Python Lists Vs. Arrays: How to Create Python Lists and NumPy Arrays

Having a thorough understanding of Python lists and NumPy arrays opens the door to many useful data tasks. This guide will introduce you to both concepts.

Written by Sadrach Pierre

Python Lists Vs. Arrays: How to Create Python Lists and NumPy Arrays

UPDATED BY

Jessica Powers | Feb 14, 2023

Lists and arrays are two of the most widely used data structures in Python. A list in Python is simply a collection of objects. These objects can be integers, floating point numbers, strings, boolean values or even other data structures like dictionaries. An array, specifically a Python NumPy array, is similar to a Python list. The main difference is that NumPy arrays are much faster and have strict requirements on the homogeneity of the objects. For example, a NumPy array of strings can only contain strings and no other data types, but a Python list can contain a mixture of strings, numbers, booleans and other objects. Because operations like calculating mean or sum are much faster on NumPy arrays, these data structures are more common in contexts where speed performance is a priority.

Both lists and NumPy arrays have a wide array of built-in methods for performing a variety of tasks including sorting, finding min/max, truncating, appending, concatenating and much more.

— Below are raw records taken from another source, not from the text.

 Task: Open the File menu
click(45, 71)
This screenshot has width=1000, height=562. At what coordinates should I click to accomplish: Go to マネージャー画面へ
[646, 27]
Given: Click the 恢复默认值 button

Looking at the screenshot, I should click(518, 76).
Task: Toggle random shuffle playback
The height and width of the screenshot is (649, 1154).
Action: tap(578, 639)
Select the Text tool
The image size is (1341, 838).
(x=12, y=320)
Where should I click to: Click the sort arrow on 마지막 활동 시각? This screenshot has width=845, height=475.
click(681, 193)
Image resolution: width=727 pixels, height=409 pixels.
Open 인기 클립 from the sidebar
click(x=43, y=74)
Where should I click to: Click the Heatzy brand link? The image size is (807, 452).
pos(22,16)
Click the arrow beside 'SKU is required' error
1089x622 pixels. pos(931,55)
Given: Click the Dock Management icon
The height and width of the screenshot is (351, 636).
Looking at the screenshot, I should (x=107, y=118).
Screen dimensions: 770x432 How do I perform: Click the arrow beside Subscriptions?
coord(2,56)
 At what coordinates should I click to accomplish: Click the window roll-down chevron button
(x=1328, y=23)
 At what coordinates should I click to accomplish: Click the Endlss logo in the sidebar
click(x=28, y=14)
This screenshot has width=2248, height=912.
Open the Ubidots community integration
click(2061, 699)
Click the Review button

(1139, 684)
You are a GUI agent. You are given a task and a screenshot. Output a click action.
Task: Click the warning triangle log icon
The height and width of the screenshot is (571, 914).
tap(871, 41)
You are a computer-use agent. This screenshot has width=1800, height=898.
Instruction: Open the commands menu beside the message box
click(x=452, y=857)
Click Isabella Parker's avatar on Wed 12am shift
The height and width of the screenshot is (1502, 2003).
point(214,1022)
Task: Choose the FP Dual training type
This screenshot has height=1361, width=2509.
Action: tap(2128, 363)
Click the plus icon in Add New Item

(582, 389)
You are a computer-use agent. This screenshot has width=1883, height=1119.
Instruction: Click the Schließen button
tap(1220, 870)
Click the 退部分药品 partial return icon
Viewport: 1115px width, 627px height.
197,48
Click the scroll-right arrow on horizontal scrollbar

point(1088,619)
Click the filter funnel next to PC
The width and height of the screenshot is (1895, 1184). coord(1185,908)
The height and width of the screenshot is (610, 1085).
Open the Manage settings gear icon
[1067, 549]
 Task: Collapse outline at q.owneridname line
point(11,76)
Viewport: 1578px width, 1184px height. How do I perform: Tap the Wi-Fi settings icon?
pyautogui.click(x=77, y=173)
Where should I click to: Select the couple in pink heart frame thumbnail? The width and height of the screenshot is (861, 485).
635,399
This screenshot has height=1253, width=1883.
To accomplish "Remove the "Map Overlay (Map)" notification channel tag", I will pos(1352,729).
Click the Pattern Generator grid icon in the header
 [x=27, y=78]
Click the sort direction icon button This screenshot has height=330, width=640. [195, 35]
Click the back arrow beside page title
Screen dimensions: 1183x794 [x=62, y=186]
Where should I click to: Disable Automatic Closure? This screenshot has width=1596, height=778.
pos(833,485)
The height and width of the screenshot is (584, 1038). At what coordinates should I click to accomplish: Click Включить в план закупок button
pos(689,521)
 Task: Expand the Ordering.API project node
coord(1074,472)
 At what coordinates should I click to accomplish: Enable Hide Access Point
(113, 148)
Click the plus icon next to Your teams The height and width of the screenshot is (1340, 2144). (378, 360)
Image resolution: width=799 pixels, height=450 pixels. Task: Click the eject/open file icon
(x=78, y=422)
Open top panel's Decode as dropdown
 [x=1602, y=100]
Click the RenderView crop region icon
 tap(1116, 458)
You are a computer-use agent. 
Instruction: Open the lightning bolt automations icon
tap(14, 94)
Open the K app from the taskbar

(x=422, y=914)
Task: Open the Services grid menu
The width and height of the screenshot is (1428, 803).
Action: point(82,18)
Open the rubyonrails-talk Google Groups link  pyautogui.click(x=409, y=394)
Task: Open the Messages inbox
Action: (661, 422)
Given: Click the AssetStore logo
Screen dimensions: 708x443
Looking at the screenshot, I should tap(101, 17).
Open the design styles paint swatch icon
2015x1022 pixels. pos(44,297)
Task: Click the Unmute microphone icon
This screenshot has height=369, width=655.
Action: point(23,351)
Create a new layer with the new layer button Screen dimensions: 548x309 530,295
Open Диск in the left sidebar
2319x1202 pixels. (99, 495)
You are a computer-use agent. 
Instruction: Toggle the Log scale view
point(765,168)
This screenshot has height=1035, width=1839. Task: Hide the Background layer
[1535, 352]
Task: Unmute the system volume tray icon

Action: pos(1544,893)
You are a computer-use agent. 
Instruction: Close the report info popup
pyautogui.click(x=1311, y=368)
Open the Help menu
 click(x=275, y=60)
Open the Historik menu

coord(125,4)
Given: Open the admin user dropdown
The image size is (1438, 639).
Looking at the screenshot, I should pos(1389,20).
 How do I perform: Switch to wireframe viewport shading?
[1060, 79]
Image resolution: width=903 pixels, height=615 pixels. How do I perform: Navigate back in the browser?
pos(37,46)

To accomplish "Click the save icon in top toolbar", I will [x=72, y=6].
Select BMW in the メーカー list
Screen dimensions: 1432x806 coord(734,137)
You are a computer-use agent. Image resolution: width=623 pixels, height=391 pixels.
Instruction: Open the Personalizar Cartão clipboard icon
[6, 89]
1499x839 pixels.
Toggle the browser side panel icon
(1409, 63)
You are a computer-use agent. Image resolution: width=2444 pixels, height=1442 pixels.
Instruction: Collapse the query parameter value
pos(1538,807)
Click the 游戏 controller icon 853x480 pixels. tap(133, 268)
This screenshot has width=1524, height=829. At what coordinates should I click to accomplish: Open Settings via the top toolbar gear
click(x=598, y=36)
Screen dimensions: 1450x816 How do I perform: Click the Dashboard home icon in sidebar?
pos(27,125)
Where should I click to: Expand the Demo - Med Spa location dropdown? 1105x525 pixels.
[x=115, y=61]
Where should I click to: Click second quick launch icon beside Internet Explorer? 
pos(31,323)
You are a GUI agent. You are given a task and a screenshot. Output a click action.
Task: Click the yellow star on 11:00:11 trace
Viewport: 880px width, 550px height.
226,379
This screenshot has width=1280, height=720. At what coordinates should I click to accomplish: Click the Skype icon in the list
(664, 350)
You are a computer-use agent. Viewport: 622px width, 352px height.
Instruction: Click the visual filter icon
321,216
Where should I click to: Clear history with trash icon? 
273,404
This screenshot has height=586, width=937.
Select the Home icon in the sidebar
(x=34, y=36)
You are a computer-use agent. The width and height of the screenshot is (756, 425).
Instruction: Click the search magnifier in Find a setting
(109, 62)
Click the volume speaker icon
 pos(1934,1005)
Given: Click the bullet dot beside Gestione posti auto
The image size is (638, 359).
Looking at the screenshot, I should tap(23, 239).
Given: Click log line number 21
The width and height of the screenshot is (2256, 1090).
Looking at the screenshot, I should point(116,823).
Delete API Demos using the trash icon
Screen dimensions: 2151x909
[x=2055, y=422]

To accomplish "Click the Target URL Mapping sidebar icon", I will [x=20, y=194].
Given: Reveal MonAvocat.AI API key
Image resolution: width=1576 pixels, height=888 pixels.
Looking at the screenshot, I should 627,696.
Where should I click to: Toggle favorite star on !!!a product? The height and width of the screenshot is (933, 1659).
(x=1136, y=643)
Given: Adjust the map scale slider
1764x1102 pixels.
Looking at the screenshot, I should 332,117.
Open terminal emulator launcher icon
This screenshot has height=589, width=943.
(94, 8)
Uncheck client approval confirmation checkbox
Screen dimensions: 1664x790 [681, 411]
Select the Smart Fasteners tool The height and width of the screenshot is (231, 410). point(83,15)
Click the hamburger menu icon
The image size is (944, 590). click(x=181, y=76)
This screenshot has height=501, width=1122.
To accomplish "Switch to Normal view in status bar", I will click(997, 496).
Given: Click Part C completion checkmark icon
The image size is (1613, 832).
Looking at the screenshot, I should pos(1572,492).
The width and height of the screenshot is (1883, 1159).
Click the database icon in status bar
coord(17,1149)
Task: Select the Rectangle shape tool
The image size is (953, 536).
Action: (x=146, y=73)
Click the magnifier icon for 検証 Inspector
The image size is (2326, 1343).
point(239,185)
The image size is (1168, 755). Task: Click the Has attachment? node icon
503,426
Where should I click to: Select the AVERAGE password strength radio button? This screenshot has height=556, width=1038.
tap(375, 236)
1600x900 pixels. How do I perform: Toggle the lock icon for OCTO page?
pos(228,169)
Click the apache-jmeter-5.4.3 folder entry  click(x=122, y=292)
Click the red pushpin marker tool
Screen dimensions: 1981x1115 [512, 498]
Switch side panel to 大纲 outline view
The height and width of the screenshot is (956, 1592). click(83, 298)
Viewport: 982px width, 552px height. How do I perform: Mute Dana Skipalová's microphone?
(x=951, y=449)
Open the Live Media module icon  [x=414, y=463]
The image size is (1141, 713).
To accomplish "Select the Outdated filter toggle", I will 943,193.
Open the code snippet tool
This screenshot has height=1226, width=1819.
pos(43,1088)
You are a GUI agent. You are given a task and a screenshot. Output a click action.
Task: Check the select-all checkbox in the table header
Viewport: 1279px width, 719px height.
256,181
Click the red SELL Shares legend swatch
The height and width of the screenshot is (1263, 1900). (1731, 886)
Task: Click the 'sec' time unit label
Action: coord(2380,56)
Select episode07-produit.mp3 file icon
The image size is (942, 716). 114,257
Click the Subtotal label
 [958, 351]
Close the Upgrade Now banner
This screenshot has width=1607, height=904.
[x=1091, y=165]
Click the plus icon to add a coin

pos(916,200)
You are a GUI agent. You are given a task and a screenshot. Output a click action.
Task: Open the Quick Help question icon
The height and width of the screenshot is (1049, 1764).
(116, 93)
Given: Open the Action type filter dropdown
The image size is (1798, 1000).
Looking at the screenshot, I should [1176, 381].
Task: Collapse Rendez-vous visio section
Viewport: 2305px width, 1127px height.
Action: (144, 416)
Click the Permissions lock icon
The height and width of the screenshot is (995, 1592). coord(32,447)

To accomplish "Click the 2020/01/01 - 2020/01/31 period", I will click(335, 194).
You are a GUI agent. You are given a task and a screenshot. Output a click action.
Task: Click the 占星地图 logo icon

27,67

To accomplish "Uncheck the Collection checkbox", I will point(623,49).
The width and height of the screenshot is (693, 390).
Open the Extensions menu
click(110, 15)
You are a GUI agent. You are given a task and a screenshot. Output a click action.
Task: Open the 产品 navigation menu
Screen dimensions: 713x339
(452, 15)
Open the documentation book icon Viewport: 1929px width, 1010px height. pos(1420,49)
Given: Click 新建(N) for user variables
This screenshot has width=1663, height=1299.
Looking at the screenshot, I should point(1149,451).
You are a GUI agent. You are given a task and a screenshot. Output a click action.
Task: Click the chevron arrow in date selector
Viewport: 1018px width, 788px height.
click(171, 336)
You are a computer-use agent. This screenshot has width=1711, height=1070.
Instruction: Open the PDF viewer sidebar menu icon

Introduction to lists in Python. | Video: CS Dojo

Lists can also define other data structures such as dictionaries, which have applications in both software engineering and data science. For example, lists can generate dictionaries, which can be converted to JSON files. Software engineers commonly use these file types.

Dictionaries can also be converted into data frames, which data scientists often use. Even more, Python lists allow you to easily construct a variety of data frames useful for many data tasks. This includes augmenting existing data tables with new fields, calculating new data fields using constructed lists, performing exploratory data analysis on data accessed through an API, and much more. Having a thorough understanding of Python lists and NumPy arrays opens the door to many useful data tasks.

Lists and arrays are frequently used for tasks such as generating synthetic data. In many cases, data science teams have limited access to real data. When building software that relies on data ETL and machine learning, synthetic data is often the only option for building an application prototype. Python enables you to generate synthetic lists such as names, states, heights, professions, and any other categorical value that can be represented as a string. Further, it can also generate numerical values such as populations, incomes and transaction amounts. Simple feature engineering is also straightforward with list comprehension in Python. All in all, both lists and arrays offer many useful methods for manipulating and generating data.

Here, we will survey some of the most common methods and data structures that use lists and arrays. This should give the beginner software engineer or data scientist a solid foundation for using lists for data manipulation in Python.

Python Lists vs Arrays: How to Create Python Lists and Arrays

A list in Python is simply a collection of objects. These objects can be integers, floating point numbers, strings, boolean values or even other data structures like dictionaries.
An array, specifically a Python NumPy array, is similar to a Python list. The main difference is that NumPy arrays are much faster and have strict requirements on the homogeneity of the objects.
Both lists and NumPy arrays have a wide array of built-in methods for performing a variety of tasks including sorting, finding min/max, truncating, appending, concatenating and much more.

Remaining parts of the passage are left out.